Tak heran sekarang ini cinta telah melegitimasi seks di usia dini, seks di luar nikah, dan praktik aborsi. Kata-kata cinta telah menjadi standar ketulusan untuk melakukan hal-hal yang sangat menyimpang dari norma-norma sosial dan agama. Terlalu banyak orang yang beriman tetapi tak mampu menahan nafsu mereka. Atas nama cinta manusia rela mengkhianati kepercayaan mereka dan meninggalkan keluarga, sahabat, dan bangsa mereka sendiri.
Cinta juga telah menjadi alat legitimasi yang sangat kuat dalam menunjang produk-produk kapitalisme. Seperti iklan-iklan parfum, bedak, mobil, motor, dan yang lain sehingga cinta telah menjadi mediasi dalam melakukan misi pembodohan masyarakat. Masyarakat kita yang masih kurang dewasa telah menjadi korban pembodohan yang tersistematis dari para kaum kapitalis. Kita perlu kesadaran dalam hidup karena memang banyak manusia yang hidup dengan naluri dan mengabaikan identitasnya sebagai homo sapiens.

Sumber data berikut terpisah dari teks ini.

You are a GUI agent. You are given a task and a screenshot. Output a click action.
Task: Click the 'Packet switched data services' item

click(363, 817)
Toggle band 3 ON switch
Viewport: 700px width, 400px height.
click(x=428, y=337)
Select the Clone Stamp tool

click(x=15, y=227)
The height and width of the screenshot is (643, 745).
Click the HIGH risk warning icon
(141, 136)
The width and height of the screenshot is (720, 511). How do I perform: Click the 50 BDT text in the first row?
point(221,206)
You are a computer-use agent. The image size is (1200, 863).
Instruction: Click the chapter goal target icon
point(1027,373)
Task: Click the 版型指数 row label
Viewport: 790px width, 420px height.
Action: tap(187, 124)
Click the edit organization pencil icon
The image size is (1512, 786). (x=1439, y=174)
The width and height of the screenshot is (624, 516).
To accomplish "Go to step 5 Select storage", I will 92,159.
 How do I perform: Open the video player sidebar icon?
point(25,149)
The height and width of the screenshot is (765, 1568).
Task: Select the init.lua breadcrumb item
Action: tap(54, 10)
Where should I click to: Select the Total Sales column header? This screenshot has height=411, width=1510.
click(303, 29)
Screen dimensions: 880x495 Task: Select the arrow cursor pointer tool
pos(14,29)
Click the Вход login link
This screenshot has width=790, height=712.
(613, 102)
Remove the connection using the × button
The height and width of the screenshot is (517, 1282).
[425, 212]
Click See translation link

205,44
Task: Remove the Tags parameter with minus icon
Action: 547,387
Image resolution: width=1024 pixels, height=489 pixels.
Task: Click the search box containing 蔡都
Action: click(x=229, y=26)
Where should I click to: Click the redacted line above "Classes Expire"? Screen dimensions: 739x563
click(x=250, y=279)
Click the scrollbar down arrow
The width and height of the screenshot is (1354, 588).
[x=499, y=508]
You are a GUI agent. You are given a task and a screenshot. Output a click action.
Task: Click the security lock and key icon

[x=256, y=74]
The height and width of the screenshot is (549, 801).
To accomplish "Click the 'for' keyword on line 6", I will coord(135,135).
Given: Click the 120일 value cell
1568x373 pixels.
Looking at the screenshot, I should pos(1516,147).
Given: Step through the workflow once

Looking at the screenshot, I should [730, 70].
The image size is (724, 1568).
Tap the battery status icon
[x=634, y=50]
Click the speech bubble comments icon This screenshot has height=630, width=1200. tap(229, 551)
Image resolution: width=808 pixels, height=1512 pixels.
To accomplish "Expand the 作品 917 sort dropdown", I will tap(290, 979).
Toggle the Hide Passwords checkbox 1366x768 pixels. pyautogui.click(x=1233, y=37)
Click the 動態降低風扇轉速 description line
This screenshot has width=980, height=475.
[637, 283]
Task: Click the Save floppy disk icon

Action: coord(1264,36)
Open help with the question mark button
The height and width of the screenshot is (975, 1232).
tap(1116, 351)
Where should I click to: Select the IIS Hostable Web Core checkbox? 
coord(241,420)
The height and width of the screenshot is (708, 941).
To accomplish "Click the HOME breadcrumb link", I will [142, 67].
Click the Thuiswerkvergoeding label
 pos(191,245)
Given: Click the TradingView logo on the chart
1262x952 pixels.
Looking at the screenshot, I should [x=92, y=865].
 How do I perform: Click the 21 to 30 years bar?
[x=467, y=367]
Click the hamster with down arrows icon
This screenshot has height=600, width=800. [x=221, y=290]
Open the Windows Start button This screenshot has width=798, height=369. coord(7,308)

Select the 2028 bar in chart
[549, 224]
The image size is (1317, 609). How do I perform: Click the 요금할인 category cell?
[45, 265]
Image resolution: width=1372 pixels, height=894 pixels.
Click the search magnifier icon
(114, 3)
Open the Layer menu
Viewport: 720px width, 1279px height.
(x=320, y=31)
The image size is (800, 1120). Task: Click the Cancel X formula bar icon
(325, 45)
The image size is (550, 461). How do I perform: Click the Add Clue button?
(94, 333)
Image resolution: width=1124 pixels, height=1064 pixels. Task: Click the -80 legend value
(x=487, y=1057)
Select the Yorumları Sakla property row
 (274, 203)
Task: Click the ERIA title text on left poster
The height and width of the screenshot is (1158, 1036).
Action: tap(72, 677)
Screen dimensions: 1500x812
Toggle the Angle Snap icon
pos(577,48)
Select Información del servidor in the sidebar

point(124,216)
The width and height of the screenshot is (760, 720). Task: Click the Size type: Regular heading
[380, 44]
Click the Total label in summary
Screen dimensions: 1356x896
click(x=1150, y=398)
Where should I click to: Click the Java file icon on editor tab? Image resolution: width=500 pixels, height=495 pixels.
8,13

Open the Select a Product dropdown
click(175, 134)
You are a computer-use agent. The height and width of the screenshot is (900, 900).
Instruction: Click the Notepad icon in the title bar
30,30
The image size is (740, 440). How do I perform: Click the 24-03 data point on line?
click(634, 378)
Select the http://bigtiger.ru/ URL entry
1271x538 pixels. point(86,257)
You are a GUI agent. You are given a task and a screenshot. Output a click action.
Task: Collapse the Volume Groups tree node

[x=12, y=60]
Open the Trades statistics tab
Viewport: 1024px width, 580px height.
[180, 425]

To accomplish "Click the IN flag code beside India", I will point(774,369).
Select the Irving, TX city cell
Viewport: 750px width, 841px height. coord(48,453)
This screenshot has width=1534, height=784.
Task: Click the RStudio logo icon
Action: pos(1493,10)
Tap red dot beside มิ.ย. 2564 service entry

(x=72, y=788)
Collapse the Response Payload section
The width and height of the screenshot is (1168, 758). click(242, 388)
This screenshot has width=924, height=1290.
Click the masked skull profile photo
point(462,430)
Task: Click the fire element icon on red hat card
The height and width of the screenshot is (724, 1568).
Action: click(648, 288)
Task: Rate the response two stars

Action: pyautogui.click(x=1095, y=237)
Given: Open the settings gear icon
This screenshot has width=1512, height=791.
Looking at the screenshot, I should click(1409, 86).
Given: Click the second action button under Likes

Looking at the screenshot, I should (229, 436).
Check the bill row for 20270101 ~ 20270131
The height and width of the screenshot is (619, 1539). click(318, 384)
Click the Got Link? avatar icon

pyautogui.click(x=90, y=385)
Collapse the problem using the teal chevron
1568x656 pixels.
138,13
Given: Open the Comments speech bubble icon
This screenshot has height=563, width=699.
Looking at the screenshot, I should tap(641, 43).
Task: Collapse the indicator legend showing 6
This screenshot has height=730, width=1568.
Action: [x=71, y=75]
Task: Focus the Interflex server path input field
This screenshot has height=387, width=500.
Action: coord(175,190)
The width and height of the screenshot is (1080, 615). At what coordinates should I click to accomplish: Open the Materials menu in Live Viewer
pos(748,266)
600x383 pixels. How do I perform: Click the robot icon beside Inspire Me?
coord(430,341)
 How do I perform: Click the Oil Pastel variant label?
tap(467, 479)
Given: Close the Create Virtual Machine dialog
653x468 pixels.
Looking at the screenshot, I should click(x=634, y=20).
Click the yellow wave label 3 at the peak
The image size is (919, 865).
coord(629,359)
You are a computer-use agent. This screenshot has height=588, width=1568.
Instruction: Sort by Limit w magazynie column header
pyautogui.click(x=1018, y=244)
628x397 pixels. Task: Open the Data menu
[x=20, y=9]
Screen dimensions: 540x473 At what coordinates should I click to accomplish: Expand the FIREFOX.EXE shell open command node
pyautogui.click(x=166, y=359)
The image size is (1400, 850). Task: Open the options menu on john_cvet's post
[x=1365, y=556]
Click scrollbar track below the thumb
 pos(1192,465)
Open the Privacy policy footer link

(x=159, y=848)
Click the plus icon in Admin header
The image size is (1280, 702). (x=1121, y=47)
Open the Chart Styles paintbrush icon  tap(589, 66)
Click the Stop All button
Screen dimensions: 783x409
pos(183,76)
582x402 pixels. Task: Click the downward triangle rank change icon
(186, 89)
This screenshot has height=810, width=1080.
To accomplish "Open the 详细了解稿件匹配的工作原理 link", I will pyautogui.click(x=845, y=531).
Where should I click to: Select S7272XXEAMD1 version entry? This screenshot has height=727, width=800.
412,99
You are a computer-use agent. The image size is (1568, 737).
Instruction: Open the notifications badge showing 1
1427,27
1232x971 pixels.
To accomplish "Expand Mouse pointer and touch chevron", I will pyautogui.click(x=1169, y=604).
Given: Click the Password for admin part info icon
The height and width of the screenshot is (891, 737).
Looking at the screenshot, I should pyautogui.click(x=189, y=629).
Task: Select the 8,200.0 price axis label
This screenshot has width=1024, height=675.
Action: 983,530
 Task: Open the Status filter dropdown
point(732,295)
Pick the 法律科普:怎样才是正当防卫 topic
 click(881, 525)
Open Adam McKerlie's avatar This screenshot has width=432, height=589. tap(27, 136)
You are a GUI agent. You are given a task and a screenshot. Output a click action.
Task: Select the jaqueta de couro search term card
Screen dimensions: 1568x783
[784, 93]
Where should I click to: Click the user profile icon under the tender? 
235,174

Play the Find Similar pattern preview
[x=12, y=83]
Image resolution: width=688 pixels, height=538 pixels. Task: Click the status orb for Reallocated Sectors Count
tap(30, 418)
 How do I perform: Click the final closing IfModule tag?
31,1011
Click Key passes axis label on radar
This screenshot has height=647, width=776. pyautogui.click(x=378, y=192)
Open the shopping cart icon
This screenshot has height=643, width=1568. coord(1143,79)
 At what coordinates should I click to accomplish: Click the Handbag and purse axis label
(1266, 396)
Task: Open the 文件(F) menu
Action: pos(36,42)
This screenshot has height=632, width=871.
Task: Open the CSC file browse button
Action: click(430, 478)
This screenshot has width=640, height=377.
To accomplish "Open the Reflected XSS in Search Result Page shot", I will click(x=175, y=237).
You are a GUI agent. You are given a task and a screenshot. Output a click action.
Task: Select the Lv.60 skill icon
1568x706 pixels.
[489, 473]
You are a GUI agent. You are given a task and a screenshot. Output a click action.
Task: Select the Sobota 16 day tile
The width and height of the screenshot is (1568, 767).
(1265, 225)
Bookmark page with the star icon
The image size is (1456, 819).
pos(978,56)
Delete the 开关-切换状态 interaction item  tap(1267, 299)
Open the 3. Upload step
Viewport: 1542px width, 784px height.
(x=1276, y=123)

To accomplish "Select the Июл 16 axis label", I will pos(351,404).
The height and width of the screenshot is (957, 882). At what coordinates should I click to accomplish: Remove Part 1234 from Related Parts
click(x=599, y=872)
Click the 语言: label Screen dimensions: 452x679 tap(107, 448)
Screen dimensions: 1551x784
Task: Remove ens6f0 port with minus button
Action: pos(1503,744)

      V.            KE ARAH PERUBAHAN
Emansipasi untuk kaum perempuan belum terlalu kentara khususnya di dunia timur oleh karena praktik poligami, KDRT, dan trafficking masih berlaku. Memang pada dasarnya kesadaran akan eksploitasi terhadap kaum perempuan masih kurang di masyarakat kita dan lebih banyak wanita telah menyenangi keadaan yang telah terkondisikan bagi mereka. Pergerakan penyadaran tentang ekploitasi kaum perempuan seharusnya bukan hanya oleh kaum perempuan saja tetapi oleh lelaki juga dan menggabungkan diri dalam perjuangan feminisme.
Perempuan harus berani tampil sebagai pemimpin dan menghancurkan segala mitos tentang dirinya. Mereka harus berani menyatakan bahwa mereka bukan objek seksualitas atau derajatnya lebih rendah dari kaum laki-laki. Perempuan harus mengisi fungsi sosial dalam semua bidang sehingga mitis tentang kekhususan kerja yang telah ditakdirkan menjadi terbantahkan. Perempuan tidak seharusnya menerima hal yang telah terkondisikan pada diri mereka tetapi juga harus lebih aktif dalam upaya menyamakan hak-hak kemanusiaan mereka.